In the above chart we have measured Lojas Quero-Quero's prior ROCE against its prior performance, but the future is arguably more important. If you're interested, you can view the analysts predictions in our free analyst report for Lojas Quero-Quero .

How Are Returns Trending?

On the surface, the trend of ROCE at Lojas Quero-Quero doesn't inspire confidence. Over the last five years, returns on capital have decreased to 3.2% from 15% five years ago. On the other hand, the company has been employing more capital without a corresponding improvement in sales in the last year, which could suggest these investments are longer term plays. It may take some time before the company starts to see any change in earnings from these investments.

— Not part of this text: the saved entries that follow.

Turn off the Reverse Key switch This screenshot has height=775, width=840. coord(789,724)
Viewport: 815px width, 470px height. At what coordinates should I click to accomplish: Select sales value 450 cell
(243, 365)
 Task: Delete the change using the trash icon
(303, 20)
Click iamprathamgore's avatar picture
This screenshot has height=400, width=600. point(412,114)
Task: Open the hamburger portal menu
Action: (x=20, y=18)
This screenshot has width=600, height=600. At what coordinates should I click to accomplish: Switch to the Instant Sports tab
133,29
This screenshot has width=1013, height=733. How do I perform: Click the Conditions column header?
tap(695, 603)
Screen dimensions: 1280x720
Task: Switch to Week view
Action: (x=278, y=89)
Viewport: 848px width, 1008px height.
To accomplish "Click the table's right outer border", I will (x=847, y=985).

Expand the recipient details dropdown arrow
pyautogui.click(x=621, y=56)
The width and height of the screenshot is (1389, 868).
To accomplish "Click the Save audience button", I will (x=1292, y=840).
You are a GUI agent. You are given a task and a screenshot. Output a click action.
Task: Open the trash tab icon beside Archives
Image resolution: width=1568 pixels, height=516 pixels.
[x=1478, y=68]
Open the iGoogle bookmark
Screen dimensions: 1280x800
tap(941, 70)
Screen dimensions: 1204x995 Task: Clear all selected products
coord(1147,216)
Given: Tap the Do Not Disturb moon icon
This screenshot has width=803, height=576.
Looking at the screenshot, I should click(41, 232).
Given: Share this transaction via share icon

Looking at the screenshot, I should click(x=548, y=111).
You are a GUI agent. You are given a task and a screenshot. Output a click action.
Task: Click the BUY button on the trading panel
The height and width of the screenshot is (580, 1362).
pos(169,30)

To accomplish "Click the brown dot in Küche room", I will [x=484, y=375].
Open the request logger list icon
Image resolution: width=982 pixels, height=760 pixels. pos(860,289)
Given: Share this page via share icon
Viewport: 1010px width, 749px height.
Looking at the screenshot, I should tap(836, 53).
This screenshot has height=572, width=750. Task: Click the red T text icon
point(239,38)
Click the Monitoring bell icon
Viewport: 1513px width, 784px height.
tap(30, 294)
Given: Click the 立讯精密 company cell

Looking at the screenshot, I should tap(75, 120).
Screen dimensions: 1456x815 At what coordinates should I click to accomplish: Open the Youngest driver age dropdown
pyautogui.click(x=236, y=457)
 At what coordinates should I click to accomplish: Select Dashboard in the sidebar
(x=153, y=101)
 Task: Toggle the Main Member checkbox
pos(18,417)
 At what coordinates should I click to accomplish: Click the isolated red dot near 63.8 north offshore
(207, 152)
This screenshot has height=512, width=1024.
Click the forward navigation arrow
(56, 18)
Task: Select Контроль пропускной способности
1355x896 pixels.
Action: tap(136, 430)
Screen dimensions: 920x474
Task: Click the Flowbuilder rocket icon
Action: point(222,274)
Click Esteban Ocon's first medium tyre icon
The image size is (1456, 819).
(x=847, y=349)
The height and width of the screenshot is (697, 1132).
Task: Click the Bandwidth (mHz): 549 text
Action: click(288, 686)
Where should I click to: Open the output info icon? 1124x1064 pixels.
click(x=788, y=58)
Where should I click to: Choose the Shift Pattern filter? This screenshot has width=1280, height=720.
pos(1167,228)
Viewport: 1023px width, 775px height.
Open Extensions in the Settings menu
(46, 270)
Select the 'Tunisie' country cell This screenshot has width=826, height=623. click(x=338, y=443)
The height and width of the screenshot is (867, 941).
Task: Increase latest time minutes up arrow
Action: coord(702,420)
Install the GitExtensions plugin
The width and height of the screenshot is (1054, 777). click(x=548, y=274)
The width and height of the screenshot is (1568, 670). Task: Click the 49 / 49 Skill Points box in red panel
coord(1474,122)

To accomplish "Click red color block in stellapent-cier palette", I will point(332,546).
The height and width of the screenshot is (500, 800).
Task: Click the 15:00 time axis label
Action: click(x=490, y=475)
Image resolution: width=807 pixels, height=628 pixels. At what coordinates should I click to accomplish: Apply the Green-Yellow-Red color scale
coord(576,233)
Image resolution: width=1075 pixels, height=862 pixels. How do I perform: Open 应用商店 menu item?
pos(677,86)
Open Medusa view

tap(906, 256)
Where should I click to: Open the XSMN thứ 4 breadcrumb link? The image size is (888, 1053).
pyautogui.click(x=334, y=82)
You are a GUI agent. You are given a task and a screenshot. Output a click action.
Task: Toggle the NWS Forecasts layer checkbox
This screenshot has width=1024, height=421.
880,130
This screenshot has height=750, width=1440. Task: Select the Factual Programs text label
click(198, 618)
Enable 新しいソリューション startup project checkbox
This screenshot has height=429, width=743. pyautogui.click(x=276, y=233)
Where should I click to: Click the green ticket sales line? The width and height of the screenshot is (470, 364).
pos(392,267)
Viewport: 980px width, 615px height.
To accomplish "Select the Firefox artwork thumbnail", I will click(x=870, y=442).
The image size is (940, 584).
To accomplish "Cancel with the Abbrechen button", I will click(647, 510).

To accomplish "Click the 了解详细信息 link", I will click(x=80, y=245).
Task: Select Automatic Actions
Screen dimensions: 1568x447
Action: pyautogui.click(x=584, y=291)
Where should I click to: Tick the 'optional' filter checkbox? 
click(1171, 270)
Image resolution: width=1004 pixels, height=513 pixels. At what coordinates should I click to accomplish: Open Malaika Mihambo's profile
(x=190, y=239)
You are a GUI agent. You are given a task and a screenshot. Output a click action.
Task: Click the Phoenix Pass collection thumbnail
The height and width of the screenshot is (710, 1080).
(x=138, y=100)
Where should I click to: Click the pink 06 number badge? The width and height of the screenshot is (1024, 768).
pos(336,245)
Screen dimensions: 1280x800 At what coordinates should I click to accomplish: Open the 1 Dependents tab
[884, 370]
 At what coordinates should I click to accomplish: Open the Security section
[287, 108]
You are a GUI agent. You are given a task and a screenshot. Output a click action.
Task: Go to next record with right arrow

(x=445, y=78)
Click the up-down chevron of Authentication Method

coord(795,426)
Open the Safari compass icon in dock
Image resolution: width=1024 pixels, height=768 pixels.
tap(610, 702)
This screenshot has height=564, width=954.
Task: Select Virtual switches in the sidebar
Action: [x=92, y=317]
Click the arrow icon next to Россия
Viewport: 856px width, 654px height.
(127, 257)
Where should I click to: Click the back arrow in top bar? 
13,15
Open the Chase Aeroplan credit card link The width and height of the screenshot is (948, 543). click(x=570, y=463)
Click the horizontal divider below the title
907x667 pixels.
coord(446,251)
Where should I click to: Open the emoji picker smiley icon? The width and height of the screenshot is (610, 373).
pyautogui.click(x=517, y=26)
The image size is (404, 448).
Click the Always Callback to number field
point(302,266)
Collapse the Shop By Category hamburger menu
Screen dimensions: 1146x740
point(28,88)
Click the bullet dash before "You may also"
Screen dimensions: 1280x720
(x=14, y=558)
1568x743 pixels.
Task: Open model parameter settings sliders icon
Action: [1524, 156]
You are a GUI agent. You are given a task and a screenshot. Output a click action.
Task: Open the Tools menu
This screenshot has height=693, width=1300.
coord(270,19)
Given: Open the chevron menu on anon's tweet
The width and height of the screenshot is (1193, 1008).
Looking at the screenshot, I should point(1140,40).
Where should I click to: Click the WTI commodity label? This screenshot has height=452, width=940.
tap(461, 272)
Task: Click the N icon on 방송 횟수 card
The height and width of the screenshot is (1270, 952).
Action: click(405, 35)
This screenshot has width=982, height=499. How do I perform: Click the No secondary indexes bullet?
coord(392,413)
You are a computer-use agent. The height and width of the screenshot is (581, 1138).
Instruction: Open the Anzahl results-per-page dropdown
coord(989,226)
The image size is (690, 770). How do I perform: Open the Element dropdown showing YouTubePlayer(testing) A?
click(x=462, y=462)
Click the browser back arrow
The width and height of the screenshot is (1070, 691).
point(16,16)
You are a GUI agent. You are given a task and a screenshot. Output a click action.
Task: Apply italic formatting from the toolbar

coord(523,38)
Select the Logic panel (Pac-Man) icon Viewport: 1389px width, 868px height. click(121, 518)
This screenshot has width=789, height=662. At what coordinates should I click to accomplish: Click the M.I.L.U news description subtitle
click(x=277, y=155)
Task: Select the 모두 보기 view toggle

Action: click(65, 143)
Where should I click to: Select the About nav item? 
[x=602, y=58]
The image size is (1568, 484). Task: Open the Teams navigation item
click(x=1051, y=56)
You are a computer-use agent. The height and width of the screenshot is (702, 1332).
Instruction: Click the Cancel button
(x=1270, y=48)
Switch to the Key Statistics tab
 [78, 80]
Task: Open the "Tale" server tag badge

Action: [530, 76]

On a related note, Lojas Quero-Quero has decreased its current liabilities to 36% of total assets. So we could link some of this to the decrease in ROCE. What's more, this can reduce some aspects of risk to the business because now the company's suppliers or short-term creditors are funding less of its operations. Since the business is basically funding more of its operations with it's own money, you could argue this has made the business less efficient at generating ROCE.

The Bottom Line On Lojas Quero-Quero's ROCE

In summary, Lojas Quero-Quero is reinvesting funds back into the business for growth but unfortunately it looks like sales haven't increased much just yet. Since the stock has declined 69% over the last three years, investors may not be too optimistic on this trend improving either. Therefore based on the analysis done in this article, we don't think Lojas Quero-Quero has the makings of a multi-bagger.

If you want to know some of the risks facing Lojas Quero-Quero we've found 3 warning signs (2 are potentially serious!) that you should be aware of before investing here.

For those who like to invest in solid companies, check out this free list of companies with solid balance sheets and high returns on equity.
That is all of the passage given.